In 1426, Brescia passed under the domination of the Republic of Venice, which renovated the city fortifications. In 1509, the French army defeated the Venetians and took possession of the city and its castle. During this period, new works were undertaken to enlarge and reinforce the walls.
In the second half of the 16th century, with the return of the Venetians, further improvements were made to the castle. The monumental bastions and the surrounding walls were built, together with the entrance gate.
In the 17th century, the Cidneo Hill started to lose its strategic role. Beginning with the Napoleonic age and under the Austrians, the castle was used as a prison and barracks for the troops. After 1861, with the birth of the Kingdom of Italy, the castle lost its military functions.

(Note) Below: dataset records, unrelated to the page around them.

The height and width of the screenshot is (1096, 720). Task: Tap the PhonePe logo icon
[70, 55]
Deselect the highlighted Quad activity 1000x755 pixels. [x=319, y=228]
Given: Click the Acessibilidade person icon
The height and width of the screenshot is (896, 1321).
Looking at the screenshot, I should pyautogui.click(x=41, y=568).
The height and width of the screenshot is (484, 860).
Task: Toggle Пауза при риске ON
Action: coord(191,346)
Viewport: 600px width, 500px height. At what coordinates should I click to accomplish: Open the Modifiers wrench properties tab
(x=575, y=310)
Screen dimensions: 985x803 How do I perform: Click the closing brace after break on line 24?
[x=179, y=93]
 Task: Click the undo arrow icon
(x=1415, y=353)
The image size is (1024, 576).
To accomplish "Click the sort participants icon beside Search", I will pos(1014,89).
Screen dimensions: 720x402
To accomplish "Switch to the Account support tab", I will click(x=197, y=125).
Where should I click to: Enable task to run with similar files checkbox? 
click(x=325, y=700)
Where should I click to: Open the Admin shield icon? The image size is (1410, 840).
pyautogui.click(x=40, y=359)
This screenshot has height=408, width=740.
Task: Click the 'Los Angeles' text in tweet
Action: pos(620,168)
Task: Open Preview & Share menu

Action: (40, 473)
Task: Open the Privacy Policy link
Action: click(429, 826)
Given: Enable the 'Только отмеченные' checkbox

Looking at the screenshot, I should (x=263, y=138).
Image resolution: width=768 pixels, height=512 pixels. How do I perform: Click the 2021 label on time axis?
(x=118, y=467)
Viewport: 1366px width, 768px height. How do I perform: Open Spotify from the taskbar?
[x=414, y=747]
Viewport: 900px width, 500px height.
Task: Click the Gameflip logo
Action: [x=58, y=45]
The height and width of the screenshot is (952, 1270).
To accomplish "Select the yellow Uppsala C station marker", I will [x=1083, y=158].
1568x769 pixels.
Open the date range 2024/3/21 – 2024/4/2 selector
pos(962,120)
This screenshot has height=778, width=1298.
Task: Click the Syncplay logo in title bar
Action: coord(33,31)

Today, the castle houses the Museum of the Resurgence (Museo del Risorgimento), and the Luigi Marzoli Arms Museum, containing armor and weapons from the medieval period.
The castle is accessed through an imposing 16th-century monumental gate, attributed to Giulio Savorgnan, adorned with a large Lion of San Marco and the coats of arms of the Venetians.
After the gate, following the path to the right, you reach the Bastion of San Pietro, also meeting a 16th-century well, with two stone lions by the sculptor Domenico Ghidoni.
Following the path on the left, however, you first notice the bell tower of the former Sanctuary of Santo Stefano Nuovo, then go along the Haynau building, so called because from here, in 1849, the Habsburg marshal Julius Jacob von Haynau directed the military operations against the insurrection of Brescia.
On the large square above the San Faustino Bastion, there is a characteristic steam locomotive, one of the symbols of the Castle, which at the beginning of the 20th century traveled from Brescia to Edolo.
On the right, near the long officer’s building, there is the entrance to the Soccorso road. Next, you will find the buildings of Piccolo Miglio, now an exhibition venue, and Grande Miglio, where the Museum of the Resurgence is housed. Here is also the entrance to the covered passage that leads to the 15th-century Coltrina Tower.
Going up the ramp, you reach the 14th-century keep, with an entrance equipped with a double drawbridge. On the right, rises the Tower of the Prisoners. Proceeding to the left, you go along the keep, where you can still see traces of Ghibelline battlements.
Finally, we reach the northern gardens, with the top of the Coltrina Tower on the left, the Martyrs’ Pit in the center, and the Tower of the French on the right. From the 14th-century drawbridge, you can reach the top of the fortress with the Mirabella Tower, where you can also find the Luigi Marzoli Arms Museum.
HOW TO GET THERE
The Castle of Brescia is located about 2 kilometers away from the Brescia railway station. The closest Metro station is San Faustino, located about 350 meters away. The closest bus stop is in Via Fossa Bagni, at the base of the Cidneo Hill, on the bus Lines 2, 6, 10, 11, 17 and 18.